◆ Problem to solve ◆
Please say how many lines in the records below contain the word "rozmiar". Give only the number.

══════

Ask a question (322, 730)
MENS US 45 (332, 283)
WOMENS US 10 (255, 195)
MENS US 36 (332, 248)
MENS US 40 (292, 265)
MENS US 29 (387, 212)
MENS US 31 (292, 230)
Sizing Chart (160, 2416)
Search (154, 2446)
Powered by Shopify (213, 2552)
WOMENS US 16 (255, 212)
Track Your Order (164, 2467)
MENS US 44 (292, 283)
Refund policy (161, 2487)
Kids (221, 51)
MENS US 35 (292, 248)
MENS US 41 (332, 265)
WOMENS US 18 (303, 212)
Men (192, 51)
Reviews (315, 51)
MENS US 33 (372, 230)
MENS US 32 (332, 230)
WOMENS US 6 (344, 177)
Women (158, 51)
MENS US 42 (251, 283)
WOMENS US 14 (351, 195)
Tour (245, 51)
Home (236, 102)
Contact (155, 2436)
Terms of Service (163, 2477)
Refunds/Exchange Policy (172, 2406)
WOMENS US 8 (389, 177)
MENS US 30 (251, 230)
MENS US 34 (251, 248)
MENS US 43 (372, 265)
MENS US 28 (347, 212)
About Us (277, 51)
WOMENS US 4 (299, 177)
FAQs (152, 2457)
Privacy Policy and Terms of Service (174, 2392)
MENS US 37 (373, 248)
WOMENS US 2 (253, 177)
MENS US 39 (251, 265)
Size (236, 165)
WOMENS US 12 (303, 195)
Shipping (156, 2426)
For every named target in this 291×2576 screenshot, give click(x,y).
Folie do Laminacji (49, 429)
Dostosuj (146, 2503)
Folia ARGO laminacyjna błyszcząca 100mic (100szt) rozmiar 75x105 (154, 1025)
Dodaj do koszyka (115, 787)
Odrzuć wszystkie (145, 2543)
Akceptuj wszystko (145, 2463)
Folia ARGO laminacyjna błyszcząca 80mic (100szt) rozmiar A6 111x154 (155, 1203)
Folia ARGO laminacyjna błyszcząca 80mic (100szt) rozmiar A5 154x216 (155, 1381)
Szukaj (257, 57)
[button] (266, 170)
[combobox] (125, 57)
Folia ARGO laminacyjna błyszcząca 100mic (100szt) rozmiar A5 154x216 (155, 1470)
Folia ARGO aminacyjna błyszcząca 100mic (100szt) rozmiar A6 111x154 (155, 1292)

══════

◆ Written response ◆
5